Polí­tica
Congelamento dos salários dos procuradores e defensores públicos não será votado
Foto: Clayton Cristus
Presidente em exercício da Casa, Eli Borges (C) afirmou que independente da vontade dos deputados, é preciso que o Regimento Interno | Foto: Clayton Cristus
Presidente em exercício da Casa, Eli Borges (C) afirmou que independente da vontade dos deputados, é preciso que o Regimento Interno

Mesmo depois de quase três horas de reunião entre os deputados estaduais e os representantes das associações de defensores e procuradores do Estado, durante a manhã desta segunda-feira, 10, na Assembleia Legislativa, o projeto do governo que propõe o congelamento dos salários dessas classes não será votado hoje pelo parlamento.

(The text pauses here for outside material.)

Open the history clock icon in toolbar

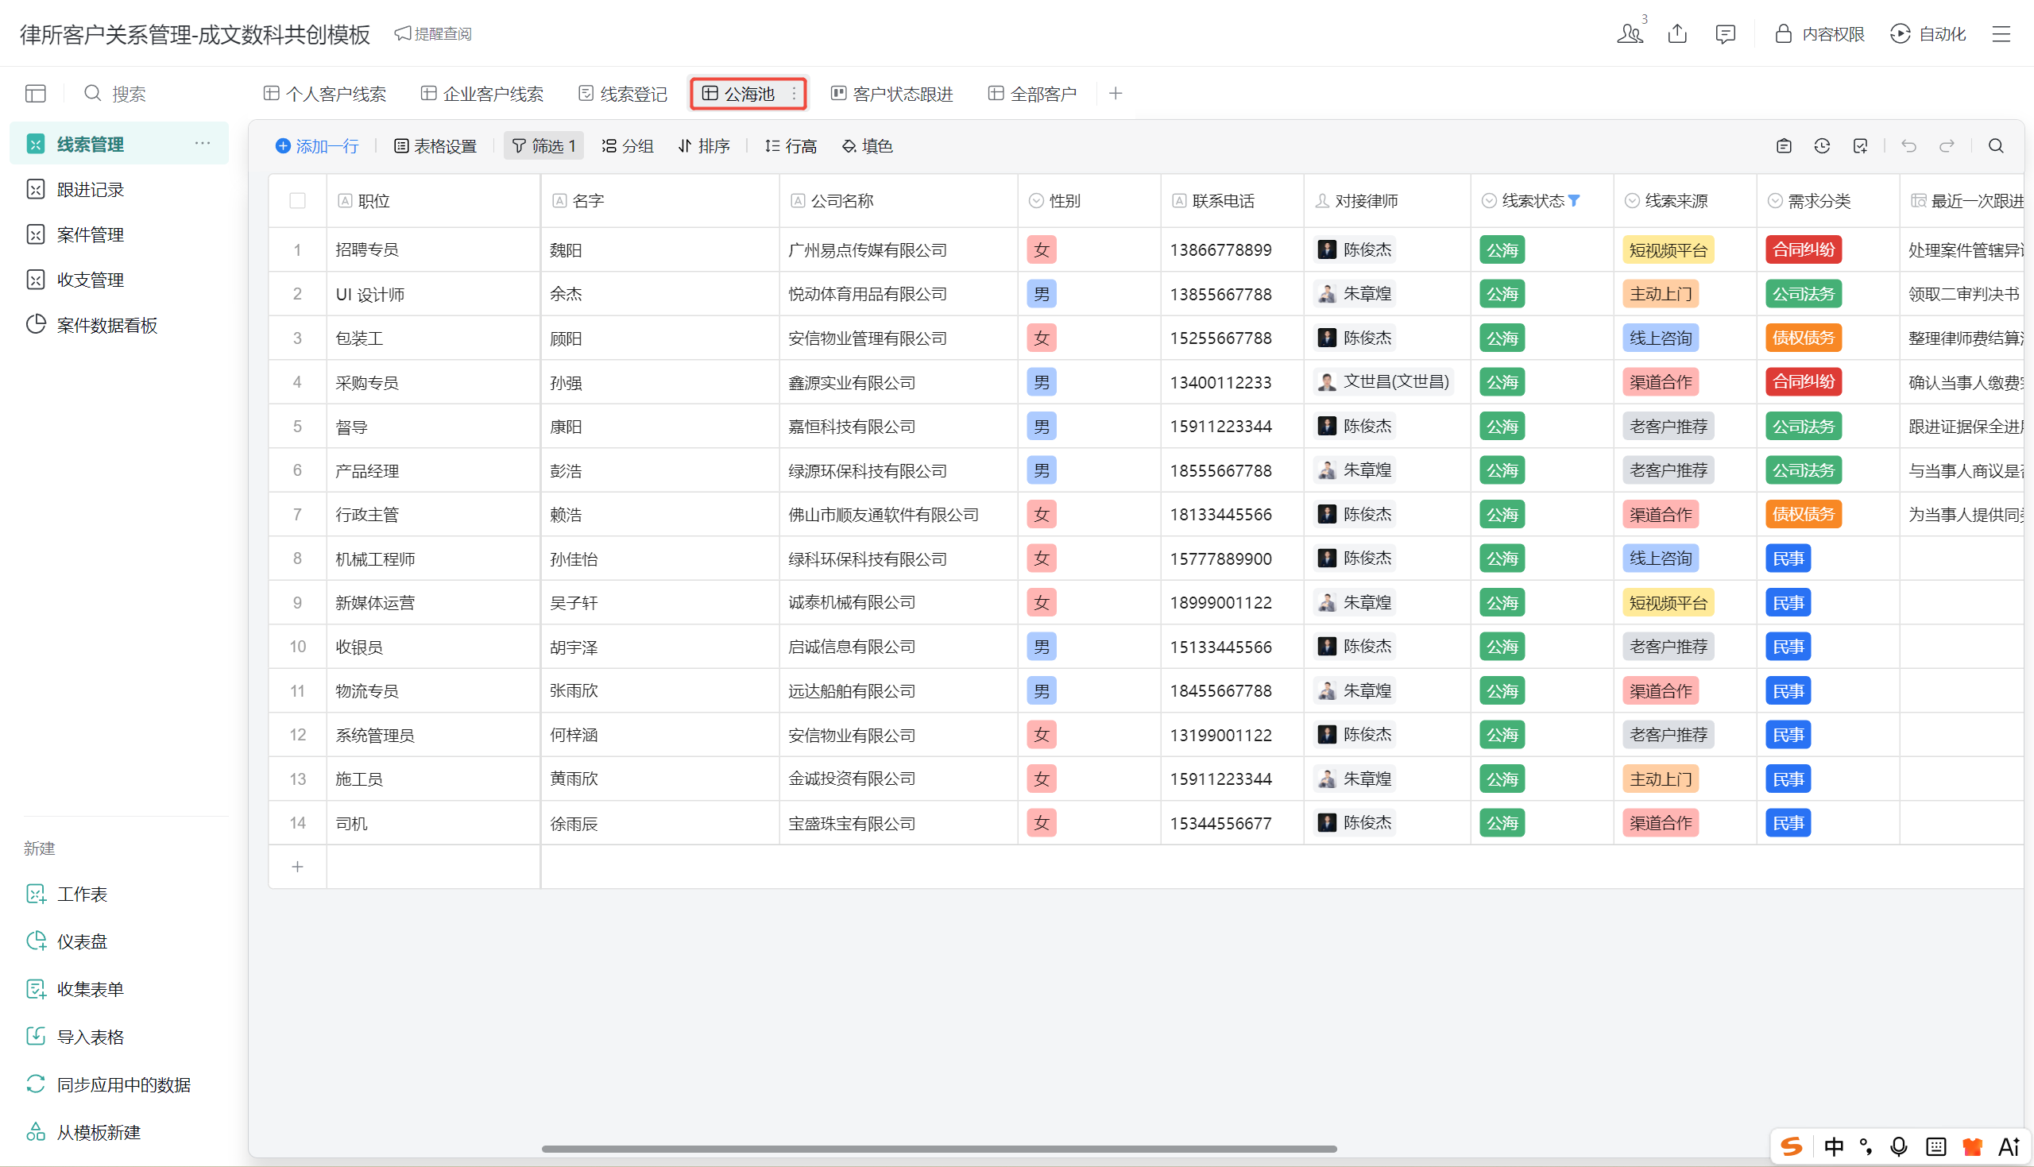[x=1822, y=146]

Para ser apreciada pelo plenário da Casa, a matéria precisa ser primeiro encaminhada para as comissões de Constituição, Justiça e Redação (CCJ), fato que já aconteceu. No entanto, a presidente da CCJ, deputada Amália Santana (PT), que atua aliada à bancada governista, já frisou que precisa de mais tempo para analisar a matéria antes de emitir um parecer. O fato provocou reação imediata da oposição.

Em discurso feito durante o retorno da sessão, já nesta tarde, o deputado Sargento Aragão (PPS) cobrou da presidente da CCJ que a comissão seja convocada e a matéria analisada com a urgência que o governador solicitou no projeto. “Vamos convocar essa comissão e vamos votar essa matéria aqui no plenário”, cobrou.

O pedido do deputado se justifica pela certeza, na bancada de oposição, de que a matéria será rejeitada pela ausência de parlamentares da bancada de governo. A matéria, de acordo com a legislação, por se tratar de alteração de Lei Complementar, precisa da maioria absoluta de votos para ser aprovada, ou seja, 13 dos 24 deputados precisam aprovar a matéria para que ela começar a valer. E nesta tarde, dos 18 deputados presentes, 10 eram da oposição e apenas 8, do governo.

Em contraponto, o líder de governo, deputado José Bonifácio (PR), que mais cedo já havia informado que desconhecia o projeto do governo, frisou que o parlamento não pode se apressar para votar matérias desse tipo. “Nós não podemos convocar a comissão e botar a matéria para ser votada à revelia, só por que o Sargento Aragão, ou outro deputado pediu. Precisa de tempo para analisar”, completou.

Já o presidente em exercício da Casa, deputado Eli Borges (PMDB) confirmou que independente da vontade dos deputados, é preciso que o Regimento Interno da AL seja cumprido. Borges, lendo o trecho do RI da Casa, frisou que a matéria já foi lida e ela agora segue os trâmites internos. “O projeto agora tem um prazo de oito dias para análise”, disse.

Para ser aprovado, o projeto precisa ser lido pelas comissões e um relator ser nomeado para que seja analisada a legalidade do projeto. Depois, sim, a proposta do governo dará entrada no plenário para ser apreciada e votada pelos deputados.